(WORK REQUEST)
Here is a listing, set out below; repeat its lines from the one with "Instruction: Click the M+ memory button" to the last, both included, and leave out the pictures.

(RECORDS SHOWN)
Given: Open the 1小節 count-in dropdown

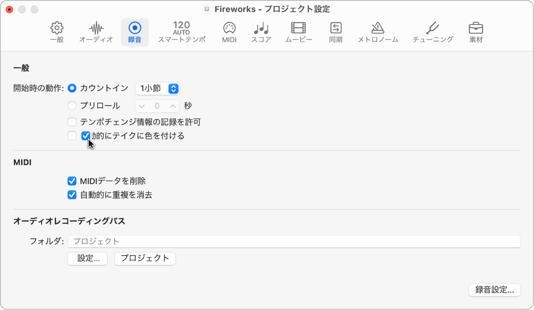Looking at the screenshot, I should pos(157,88).
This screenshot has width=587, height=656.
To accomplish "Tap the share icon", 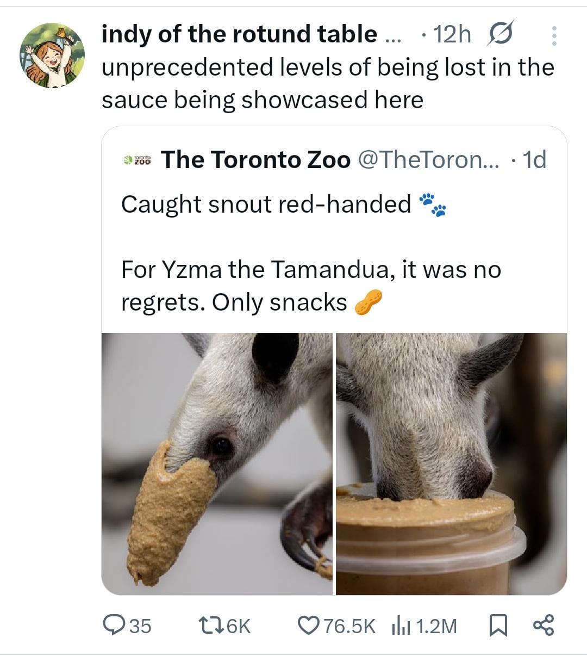I will 544,626.
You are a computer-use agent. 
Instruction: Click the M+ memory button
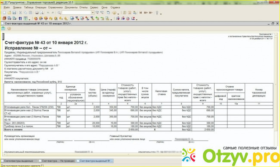click(146, 12)
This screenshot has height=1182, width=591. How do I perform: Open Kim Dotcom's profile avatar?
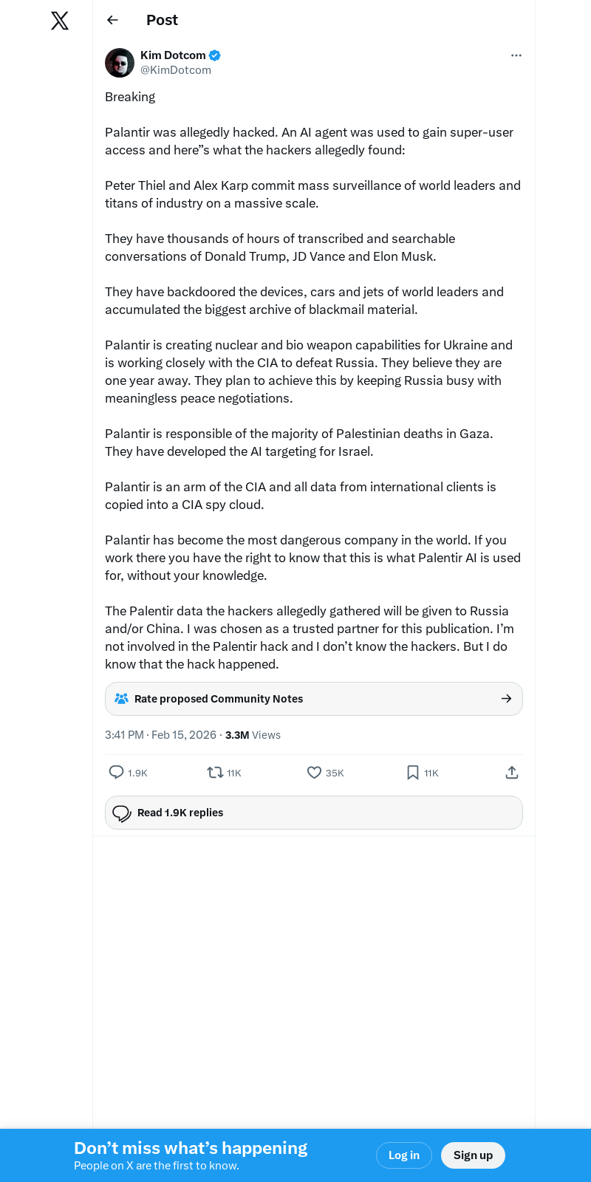click(120, 63)
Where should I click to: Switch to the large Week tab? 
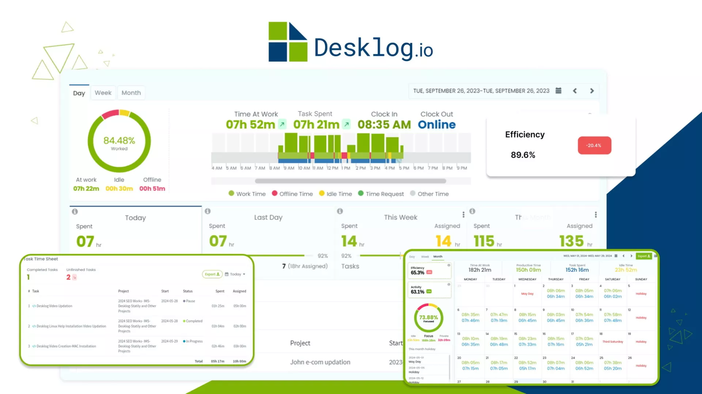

(ANSWER BOX)
Instruction: Click the M+ memory button
click(146, 12)
This screenshot has height=1182, width=591. How do I perform: Open Kim Dotcom's profile avatar?
click(120, 63)
Where should I click to: Switch to the large Week tab? 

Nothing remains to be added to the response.